Activities ->
A: Print the portion of the article about the ruling elders series starting at "Articles in the" and ending at "other church leaders.".
B: Continue the article about the ruling elders series from its last sentence.

Document passage ->
▬▬▬

Helping ruling elders in the Presbyterian Church (U.S.A.) function as spiritual leaders in their congregations is the focus of a series of monthly articles set to premiere in mid-April. Titled Regarding Ruling Elders: A Monthly Series for Spiritual Leaders, the series is free and will be available online in three languages: English, Spanish, and Korean.

“Ruling elders are part of the spiritual leadership of the church,” says Martha Miller, manager for ruling elder ministries and educator certification in the PC(USA)’s Office of the General Assembly, who is overseeing the project. She envisions the articles as resources to enable elders to fulfill that responsibility.

Miller says she hopes the new focus on spiritual leadership will help ruling elders understand how “being an elder is different from serving on a nonprofit board.”

The new series builds on a previous series of articles titled Regarding Ruling Elders: A Monthly Series for Serving Faithfully. Posted monthly for the past three years, those articles focused on providing elders with practical tools for polity and governance. They will still be available in an online archive, Miller says.

“We really covered the topics well, and the articles are not time sensitive,” Miller says. She notes that three years is the typical term on session of a ruling elder, so beginning a new series at the three-year mark is a “good transition.”

Articles in the previous series were written by various authors. All of the Spiritual Leaders articles—for the first year, at least—will be written by the Reverend Dr. Diana Nishita Cheifetz, a spiritual director in Alameda, California, whose clients include pastors, seminary students, and other church leaders.

First ordained as a ruling elder and then as a teaching elder in the PC(USA), Cheifetz has served as an interim pastor and continues to serve as a supervisor of spiritual directors and spiritual-directors-in-training. She says her goal is to help ruling elders and other church leaders “enjoy a richer, deeper relationship with God.”

“My articles will focus on personal spirituality in the context of our communal life together,” Cheifetz says. “Elders do a lot of work. I am most concerned about helping fill their cups. I think we all want that—to have this deep well from which we live and move and have our being.”

▬▬▬

Available data ->

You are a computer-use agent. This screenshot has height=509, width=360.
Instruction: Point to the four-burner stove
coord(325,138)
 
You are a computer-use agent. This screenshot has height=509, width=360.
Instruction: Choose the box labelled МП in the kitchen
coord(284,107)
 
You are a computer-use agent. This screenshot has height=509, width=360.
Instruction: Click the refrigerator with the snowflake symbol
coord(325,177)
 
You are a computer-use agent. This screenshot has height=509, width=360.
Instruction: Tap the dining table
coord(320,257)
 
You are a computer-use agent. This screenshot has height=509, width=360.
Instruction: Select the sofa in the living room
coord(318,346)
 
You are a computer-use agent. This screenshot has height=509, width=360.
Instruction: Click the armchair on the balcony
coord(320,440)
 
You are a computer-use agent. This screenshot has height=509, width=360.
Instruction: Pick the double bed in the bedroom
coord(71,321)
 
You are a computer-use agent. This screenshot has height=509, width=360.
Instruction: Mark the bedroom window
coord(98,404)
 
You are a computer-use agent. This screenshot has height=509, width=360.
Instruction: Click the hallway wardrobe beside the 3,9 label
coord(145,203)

▬▬▬

List of answers ->
A:
Articles in the previous series were written by various authors. All of the Spiritual Leaders articles—for the first year, at least—will be written by the Reverend Dr. Diana Nishita Cheifetz, a spiritual director in Alameda, California, whose clients include pastors, seminary students, and other church leaders.

B:
The series will include devotional pieces, descriptions of spiritual practices, and other resources for growing as spiritual leaders. Cheifetz hopes to make classical spiritual practices, such as examen and lectio divina, “more accessible, relevant, and helpful—to bring them to where people are today.”

Cheifetz believes her own experience with diversity will help her understand the diverse needs of ruling elders in congregations of many different sizes, ethnicities, and cultures. “I’m trying to keep in mind all the churches we’ve been part of,” she says.

Cheifetz is Japanese American, and her husband, the Reverend Jeffrey Cheifetz, also a Presbyterian minister, is of Eastern European Jewish heritage. Together and individually, they have served a variety of churches—from tiny yoked parishes in eastern Oregon to suburban and urban congregations with more than a thousand members. Jeffrey currently serves a majority Chinese American congregation in San Francisco.

“A lot of Christian spirituality comes out of a white Western European orientation,” Cheifetz says. “I’m interested in making it more adaptable for communities of color.”

Articles in the previous Regarding Elders series have been used in a variety of ways, Miller says. For example, pastors have used them to open session meetings and have included them in regular mailings to elders. More than 600 names have been added to an online Ruling Elder Network to receive links to the articles by email as soon as they are published.

Information about the new series as well as archived articles and other resources for ruling elders is available at pcusa.org/rulingelders.